YOUR ASSIGNMENT:
Retype each of the entries below exactly as written.

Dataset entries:
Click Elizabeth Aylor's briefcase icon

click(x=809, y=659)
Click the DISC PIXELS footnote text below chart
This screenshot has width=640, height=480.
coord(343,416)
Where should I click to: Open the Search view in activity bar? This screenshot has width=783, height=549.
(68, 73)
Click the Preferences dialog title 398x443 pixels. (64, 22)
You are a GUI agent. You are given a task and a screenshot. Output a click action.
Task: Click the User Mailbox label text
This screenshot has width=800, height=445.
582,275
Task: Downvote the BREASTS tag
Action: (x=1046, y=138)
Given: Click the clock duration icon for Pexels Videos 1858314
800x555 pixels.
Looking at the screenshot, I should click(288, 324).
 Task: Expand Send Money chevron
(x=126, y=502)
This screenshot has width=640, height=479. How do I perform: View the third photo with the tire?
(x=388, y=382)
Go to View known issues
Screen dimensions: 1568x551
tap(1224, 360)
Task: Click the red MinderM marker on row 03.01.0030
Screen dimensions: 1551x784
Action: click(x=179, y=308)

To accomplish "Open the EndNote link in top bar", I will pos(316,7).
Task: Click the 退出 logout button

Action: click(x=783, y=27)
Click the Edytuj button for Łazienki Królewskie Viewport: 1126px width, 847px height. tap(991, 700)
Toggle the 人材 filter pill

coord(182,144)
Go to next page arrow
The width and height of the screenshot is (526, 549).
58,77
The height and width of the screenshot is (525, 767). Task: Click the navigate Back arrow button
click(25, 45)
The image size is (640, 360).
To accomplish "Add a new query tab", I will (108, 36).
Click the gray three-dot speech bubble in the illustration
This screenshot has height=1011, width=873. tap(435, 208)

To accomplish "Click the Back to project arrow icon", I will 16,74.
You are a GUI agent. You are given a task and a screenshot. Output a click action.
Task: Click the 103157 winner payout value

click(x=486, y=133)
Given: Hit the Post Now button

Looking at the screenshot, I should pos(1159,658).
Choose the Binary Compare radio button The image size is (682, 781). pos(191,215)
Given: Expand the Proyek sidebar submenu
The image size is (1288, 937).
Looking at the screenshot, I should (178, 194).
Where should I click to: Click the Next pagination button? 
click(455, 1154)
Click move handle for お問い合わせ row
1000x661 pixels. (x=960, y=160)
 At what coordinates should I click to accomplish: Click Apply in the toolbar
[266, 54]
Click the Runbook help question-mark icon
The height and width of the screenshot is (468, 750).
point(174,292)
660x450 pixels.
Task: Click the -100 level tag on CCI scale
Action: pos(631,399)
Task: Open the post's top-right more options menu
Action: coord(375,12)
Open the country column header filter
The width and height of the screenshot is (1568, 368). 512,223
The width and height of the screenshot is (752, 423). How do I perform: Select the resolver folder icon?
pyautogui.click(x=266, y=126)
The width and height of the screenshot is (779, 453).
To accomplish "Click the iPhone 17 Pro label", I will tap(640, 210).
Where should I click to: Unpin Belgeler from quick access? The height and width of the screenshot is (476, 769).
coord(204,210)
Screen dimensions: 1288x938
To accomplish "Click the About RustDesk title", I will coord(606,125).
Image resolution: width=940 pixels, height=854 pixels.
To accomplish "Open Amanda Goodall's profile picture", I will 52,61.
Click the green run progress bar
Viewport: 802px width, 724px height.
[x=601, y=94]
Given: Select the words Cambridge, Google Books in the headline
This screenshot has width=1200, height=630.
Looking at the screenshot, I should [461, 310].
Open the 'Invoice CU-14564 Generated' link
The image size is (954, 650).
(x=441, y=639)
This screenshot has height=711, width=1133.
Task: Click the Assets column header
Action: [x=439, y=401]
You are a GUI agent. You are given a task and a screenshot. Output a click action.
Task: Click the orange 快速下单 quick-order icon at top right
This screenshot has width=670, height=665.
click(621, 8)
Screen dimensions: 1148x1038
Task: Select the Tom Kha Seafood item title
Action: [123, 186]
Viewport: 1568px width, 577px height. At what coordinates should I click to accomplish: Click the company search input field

SOLUTION TO THE PROBLEM:
Click Elizabeth Aylor's briefcase icon

click(x=809, y=659)
Click the DISC PIXELS footnote text below chart
This screenshot has width=640, height=480.
coord(343,416)
Where should I click to: Open the Search view in activity bar? This screenshot has width=783, height=549.
(68, 73)
Click the Preferences dialog title 398x443 pixels. (64, 22)
You are a GUI agent. You are given a task and a screenshot. Output a click action.
Task: Click the User Mailbox label text
This screenshot has width=800, height=445.
582,275
Task: Downvote the BREASTS tag
Action: (x=1046, y=138)
Given: Click the clock duration icon for Pexels Videos 1858314
800x555 pixels.
Looking at the screenshot, I should click(288, 324).
 Task: Expand Send Money chevron
(x=126, y=502)
This screenshot has width=640, height=479. How do I perform: View the third photo with the tire?
(x=388, y=382)
Go to View known issues
Screen dimensions: 1568x551
tap(1224, 360)
Task: Click the red MinderM marker on row 03.01.0030
Screen dimensions: 1551x784
Action: click(x=179, y=308)

To accomplish "Open the EndNote link in top bar", I will pos(316,7).
Task: Click the 退出 logout button

Action: click(x=783, y=27)
Click the Edytuj button for Łazienki Królewskie Viewport: 1126px width, 847px height. tap(991, 700)
Toggle the 人材 filter pill

coord(182,144)
Go to next page arrow
The width and height of the screenshot is (526, 549).
58,77
The height and width of the screenshot is (525, 767). Task: Click the navigate Back arrow button
click(25, 45)
The image size is (640, 360).
To accomplish "Add a new query tab", I will (108, 36).
Click the gray three-dot speech bubble in the illustration
This screenshot has height=1011, width=873. tap(435, 208)

To accomplish "Click the Back to project arrow icon", I will 16,74.
You are a GUI agent. You are given a task and a screenshot. Output a click action.
Task: Click the 103157 winner payout value

click(x=486, y=133)
Given: Hit the Post Now button

Looking at the screenshot, I should pos(1159,658).
Choose the Binary Compare radio button The image size is (682, 781). pos(191,215)
Given: Expand the Proyek sidebar submenu
The image size is (1288, 937).
Looking at the screenshot, I should (178, 194).
Where should I click to: Click the Next pagination button? 
click(455, 1154)
Click move handle for お問い合わせ row
1000x661 pixels. (x=960, y=160)
 At what coordinates should I click to accomplish: Click Apply in the toolbar
[266, 54]
Click the Runbook help question-mark icon
The height and width of the screenshot is (468, 750).
point(174,292)
660x450 pixels.
Task: Click the -100 level tag on CCI scale
Action: pos(631,399)
Task: Open the post's top-right more options menu
Action: coord(375,12)
Open the country column header filter
The width and height of the screenshot is (1568, 368). 512,223
The width and height of the screenshot is (752, 423). How do I perform: Select the resolver folder icon?
pyautogui.click(x=266, y=126)
The width and height of the screenshot is (779, 453).
To accomplish "Click the iPhone 17 Pro label", I will tap(640, 210).
Where should I click to: Unpin Belgeler from quick access? The height and width of the screenshot is (476, 769).
coord(204,210)
Screen dimensions: 1288x938
To accomplish "Click the About RustDesk title", I will coord(606,125).
Image resolution: width=940 pixels, height=854 pixels.
To accomplish "Open Amanda Goodall's profile picture", I will 52,61.
Click the green run progress bar
Viewport: 802px width, 724px height.
[x=601, y=94]
Given: Select the words Cambridge, Google Books in the headline
This screenshot has width=1200, height=630.
Looking at the screenshot, I should [461, 310].
Open the 'Invoice CU-14564 Generated' link
The image size is (954, 650).
(x=441, y=639)
This screenshot has height=711, width=1133.
Task: Click the Assets column header
Action: [x=439, y=401]
You are a GUI agent. You are given a task and a screenshot. Output a click action.
Task: Click the orange 快速下单 quick-order icon at top right
This screenshot has width=670, height=665.
click(621, 8)
Screen dimensions: 1148x1038
Task: Select the Tom Kha Seafood item title
Action: [123, 186]
Viewport: 1568px width, 577px height. At what coordinates should I click to accomplish: Click the company search input field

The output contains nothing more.